Clarify whether the type should be required to be a "known" type or whether it can be an arbitrary field

[jamietanna]

I've been playing around with GitHub's Dependency Submission API, which consumes pURL(s).

However, as noted here and in anchore/syft#1622, it appears that GitHub's support for pURL type fields has some validation, looking for "known" pURLs, rather than allowing arbitrary types.

For instance, if we use packageurl-go, the pURL pkg:mix/req@~%3E%200.3 parses correctly:

package main

import (
	"fmt"
	"log"

	"github.com/package-url/packageurl-go"
)

func main() {
	s := "pkg:mix/req@~%3E%200.3"
	fmt.Printf("s: %v\n", s)
	p, err := packageurl.FromString(s)
	if err != nil {
		log.Fatal(err)
	}
	fmt.Printf("p.Name: %v\n", p.Name)
	fmt.Printf("p.Version: %v\n", p.Version)
}

Clarification on this issue would allow raising this to GitHub as a defect, if it is one.

[matt-phylum]

~= 0.3 is a version requirement, not a version number. Most PURL parsers should be able to parse this PURL correctly, but it's conceptually invalid because there is no package with that version. See also #139. I'm pretty sure you mean pkg:hex/[email protected].

If you're generating valid PURLs that aren't known types, assuming the other PURL implementations are correct, there are four possible outcomes:

1. The tool passes the PURL through unchanged.
2. The tool parses the PURL and rejects it because it needs to understand but doesn't.
3. The tool happens to have the same type, but with an incompatible interpretation and produces unexpected results.
4. The tool happens to have the same type with a compatible interpretation and works as expected.

None of these outcomes would be a bug in the PURL implementation, but 3 and 4 are dangerous for unknown types because the correct behavior is unspecified.
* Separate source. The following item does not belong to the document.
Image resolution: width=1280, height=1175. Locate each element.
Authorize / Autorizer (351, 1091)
PURL cannot mandate how all implementations are going to behave when encountering unexpected inputs, and unexpected inputs should be expected because new types are added over time. The correct behavior depends on what is being done with the PURLs.
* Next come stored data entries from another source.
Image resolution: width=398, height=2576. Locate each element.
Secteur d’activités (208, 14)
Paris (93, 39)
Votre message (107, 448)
I think only outcome 3 would ever be invalid when dealing with any known types because it's not feasible for every implementation to support every package type equally. If GitHub wants to resolve the PURL to a version of a package and then the version of a package to a GitHub repository, that can only be done with a subset of the known types.

[jamietanna]

Thanks Matt.

Yes that's correct - that was a mistake on my part.

However, I do see the same issue with:

invalid package url: in manifest "github/dagger/dagger" decoding "pkg:mix/[email protected]": invalid package url type: mix

That's interesting, thanks for sharing!

So I guess in this case, I should be aiming to make sure that as a first step, I should be mapping the type to a known type, if possible.

And then in the case that I can't, GitHub are within their rights to reject any types that they don't support?

[matt-phylum]

Yeah. I think it would be appropriate for GitHub to document what happens if you pass in a type that they don't support, but for the PURL spec to specify that all implementations must reject PURLs that aren't understood would cause problems for tools that process SBOMs, and for the PURL spec to specify that all implementations must accept PURLs that aren't understood would cause problems for tools that need to be able to resolve PURLs.

[pombredanne]

Let's document this. I think there is no reason to reject new types with the caveat that they may be harmless unless properly documented in the types spec doc.